Source passage:
----------------------------------------
Free flu vaccinations for social care workers
Seasonal flu is highly infectious, particularly in the social care work environment. As a social care worker you are often at increased risk of flu because of your working role.
On the 10 September 2018, NHS England and Public Health England announced the continued extension for a second year of the national flu programme to include social care workers.
Arrangements have been put in place by NHS England for eligible social care and hospice staff to be offered free flu vaccination by their GP practice or any pharmacy. If you're working in the Wakefield district providing direct personal care to Wakefield residents, you could be entitled to a free flu jab.
Eligible social care workers are:
Social care staff, employed by a registered residential care/nursing home or registered domiciliary care provider, who are directly involved in the care of vulnerable patients/clients who are at increased risk from exposure to influenza. Vulnerable means those patients/clients in a clinical risk group for flu or who are aged 65 years and over.
Health and care staff, employed by a voluntary managed hospice provider, who are directly involved in the care of vulnerable patients/clients who are at increased risk from exposure to influenza. Vulnerable means those patients/clients in a clinical risk group for flu or who are aged 65 years and over.
----------------------------------------
What to work on: Retype the section of the flu vaccination text from "Free flu vaccinations" up to and including "social care workers.", keeping every word and mark the same. The data that follows has no connection to the text about free flu vaccinations for social care workers.

Data listing:
----------------------------------------
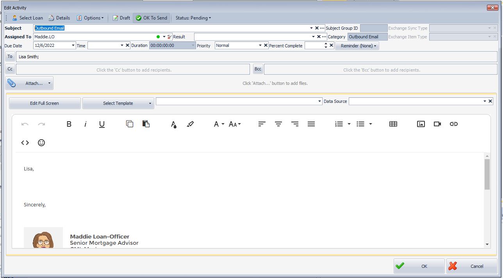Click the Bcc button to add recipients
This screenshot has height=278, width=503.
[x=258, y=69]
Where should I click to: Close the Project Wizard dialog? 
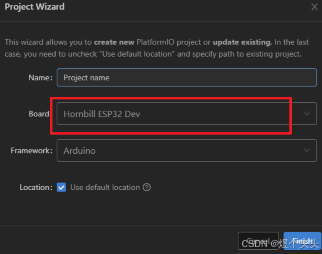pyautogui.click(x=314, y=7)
----------------------------------------
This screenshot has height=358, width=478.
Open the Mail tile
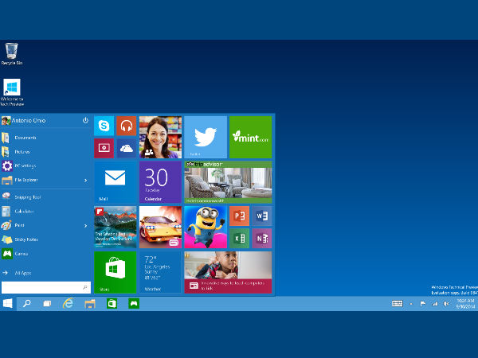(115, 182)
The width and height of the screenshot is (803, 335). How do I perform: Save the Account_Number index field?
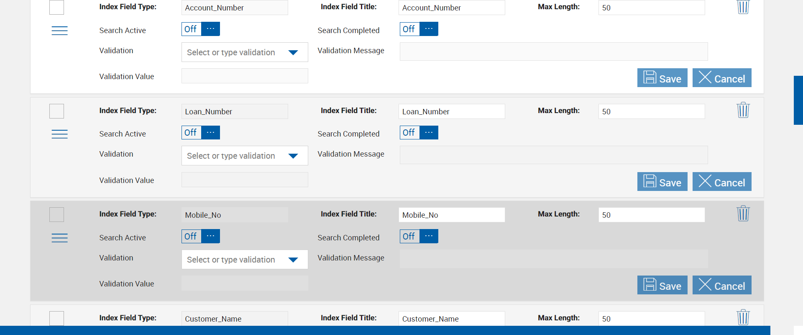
----------------------------------------
Written answer:
Free flu vaccinations for social care workers
Seasonal flu is highly infectious, particularly in the social care work environment. As a social care worker you are often at increased risk of flu because of your working role.
On the 10 September 2018, NHS England and Public Health England announced the continued extension for a second year of the national flu programme to include social care workers.